Why? Because he can. We call them miracles or God interventions. I've witnessed a miracle recently that I still have not been able to put into words to tell the story. Science was stumped. We know God moved. 

Most of the time, he cares for us and protects us using the magnificently designed scientific order he created. When God gives a specific direction, an instruction or a commandment in his word... it is not to make us feel restricted. It is to free us to live better... with better health... and with a contentment that the world cannot provide. 

"He has told you, O man, what is good; and what does the Lord require of you but to do justice, and to love kindness, and to walk humbly with your God?" -Micah 6:8

"Oh man, what is good" is to do the right thing, love each other and walk humbly with Him. Isn't gratitude part of the "walk humbly with your God"?

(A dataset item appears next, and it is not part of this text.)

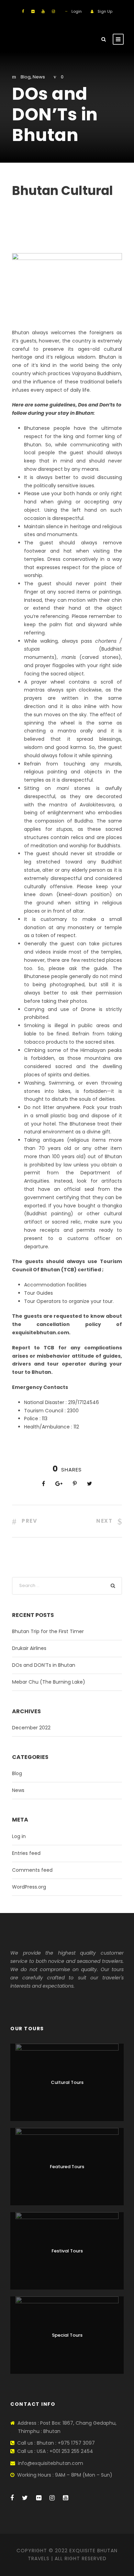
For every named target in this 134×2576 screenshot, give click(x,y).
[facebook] (23, 11)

Choosing gratitude over discontentment and complaining can be life changing. This is from a Huffington Post article on the Neuroscience of Gratitude:

"When we take time for gratitude, certain neural circuits are activated. Production of dopamine and serotonin increases, and these neurotransmitters then travel neural pathways to the “bliss” center of the brain — similar to the mechanisms of many antidepressants. Practicing gratitude, therefore, can be a way to naturally create the same effects of medications and create feelings of contentment." - Emily Fletcher, Huffington Post contributor 

The side effects are all positive. No drug can make that claim. Gratitude has only positive benefits. 

And we know that for those who love God all things work together for good, for those who are called according to his purpose. -Romans 8:28

I don't enjoy "all things". Some things stink. Some things are hard. We can trust that the tough stuff has purpose. Athletes know this and call it training. He is building us up and preparing us for his purpose. 

"But always seek to do good to one another and to everyone.  Rejoice always,  pray without ceasing, give thanks in all circumstances; for this is the will of God in Christ Jesus for you." -1 Thessalonians 5:15b-18
The complain train is the easiest to jump on and ride, but it is never a pleasant experience. 

"If we’re constantly looking at the negative and searching for problems, the neural pathways for negative thinking become stronger." - Emily Fletcher, Huffington Post contributor 

What if each time we let a complaint slip out ... we balanced it with three points of gratitude? 

A prayer of gratitude and a thankful heart are a pleasing and acceptable offering to our Lord. 

Today, I am grateful that gratitude is a natural anti-depressant.